Le Conseil fédéral veut un contre-projet à l'initiative anti-burqa

La burqa ne doit pas être interdite au niveau fédéral. Le Conseil fédéral rejette l'initiative ...
Le Conseil fédéral veut un contre-projet à l'initiative anti-burqa

Le Conseil fédéral veut un contre-projet à l'initiative anti-burqa

Photo: KEYSTONE/TI-PRESS/PABLO GIANINAZZI

La burqa ne doit pas être interdite au niveau fédéral. Le Conseil fédéral rejette l'initiative populaire de la droite dure. Mais il mise sur un contre-projet. Aucune femme ne devrait être contrainte à se dissimuler le visage.

Il y a un consensus en Suisse pour dire qu'aucune femme ne devrait porter la burqa. Beaucoup de gens sont irrités par ce phénomène et trouvent cela inacceptable, a lancé en préambule la ministre de la justice Simonetta Sommaruga devant les médias à Berne.

Touristes et converties

Il n'existe aucun chiffre fiable sur le nombre de femmes concernées en Suisse, a reconnu Mme Sommaruga.
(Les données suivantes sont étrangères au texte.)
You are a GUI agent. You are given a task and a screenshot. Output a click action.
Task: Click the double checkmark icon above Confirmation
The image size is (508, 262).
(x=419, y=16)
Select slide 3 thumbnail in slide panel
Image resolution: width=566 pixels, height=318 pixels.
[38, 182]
Il s'agit dans leur grande majorité de touristes venues du monde arabe. Plus quelques cas de femmes converties.

Mais, dans un Etat de droit libéral comme la Suisse, il ne revient pas aux autorités fédérales de dire aux femmes comment elles doivent se vêtir dans la Constitution. Et surtout, la problématique est très différente d'un canton à l'autre, a-t-elle poursuivi.

Certains connaissent ce phénomène avec le tourisme issu du monde arabe, d'autres cantons n'y sont pas confrontés. C'est donc à eux seuls de décider s'ils souhaitent ou non prononcer d'éventuelles interdictions, estime le Conseil fédéral. Et ils peuvent déjà agir s'ils le souhaitent.

Plusieurs cantons comme Zurich, Soleure, Schwyz ou Glaris ont refusé l'interdiction de dissimulation du visage. Alors que le Tessin et le Parlement saint-gallois l'ont adoptée. Or l'initiative 'Oui à l'interdiction de se dissimuler le visage' conduirait à une solution unique pour tous les cantons.

Contrainte

Mais il y a matière à agir lorsqu'une femme est contrainte de se dissimuler le visage, a poursuivi la ministre de la justice socialiste. Car le port de la burqa peut réduire les chances d'une femme à s'intégrer dans la société ou sur le marché du travail. 'Cela, nous ne l'accepterons pas.' Les pères ou les frères ne doivent pas pouvoir user de la contrainte.

D'où le contre-projet indirect du gouvernement. Il prévoit d'inscrire dans le code pénal qu'il est punissable de contraindre une personne à se dissimuler le visage. Le délit sera poursuivi sur plainte, qui pourra être déposée par n'importe qui, 'un voisin, un hôtelier', a illustré Martin Dummermuth, directeur de l'Office fédéral de la justice.

De plus, les contacts avec les autorités fédérales et celles soumises au droit fédéral devront se faire à visage découvert. Il s'agit par exemple des contacts avec les autorités en charge des migrations ou du marché du travail.

Les trains des CFF ou les guichets de La Poste seraient-ils aussi concernés, par exemple lorsque un contrôle d'identité sera nécessaire? 'Les détails seront réglés lors de la consultation', a précisé la ministre. Quoiqu'il en soit, les infractions seraient punies. Un projet doit être élaboré d'ici fin juin 2018. Il sera ensuite mis en consultation.

Anti-minaret

L'initiative populaire anti-burqa a été lancée par le comité d'Egerkingen, sous la houlette du conseiller national UDC Walter Wobmann, également à l'origine de l'initiative anti-minaret. Elle a abouti mi-octobre avec 105'553 signatures valables, récoltées pour la plupart en Suisse alémanique.

Le texte prévoit que personne ne devrait avoir le droit de dissimuler son visage dans l'espace public, dans des lieux accessibles à tous (excepté les lieux de culte) ou dans lesquels sont fournies des prestations accessibles à tout un chacun. Il serait aussi interdit de contraindre quelqu'un à se dissimuler le visage en raison de son sexe.

Au Parlement, le Conseil national a soutenu de justesse une initiative parlementaire identique, de la même teneur que l'initiative populaire votée par les Tessinois il y a quatre ans. Le Conseil des Etats s'y est opposé. Un comité interpartis a été créé par le conseiller aux Etats Andrea Caroni (PLR/AR) pour lutter contre l'initiative.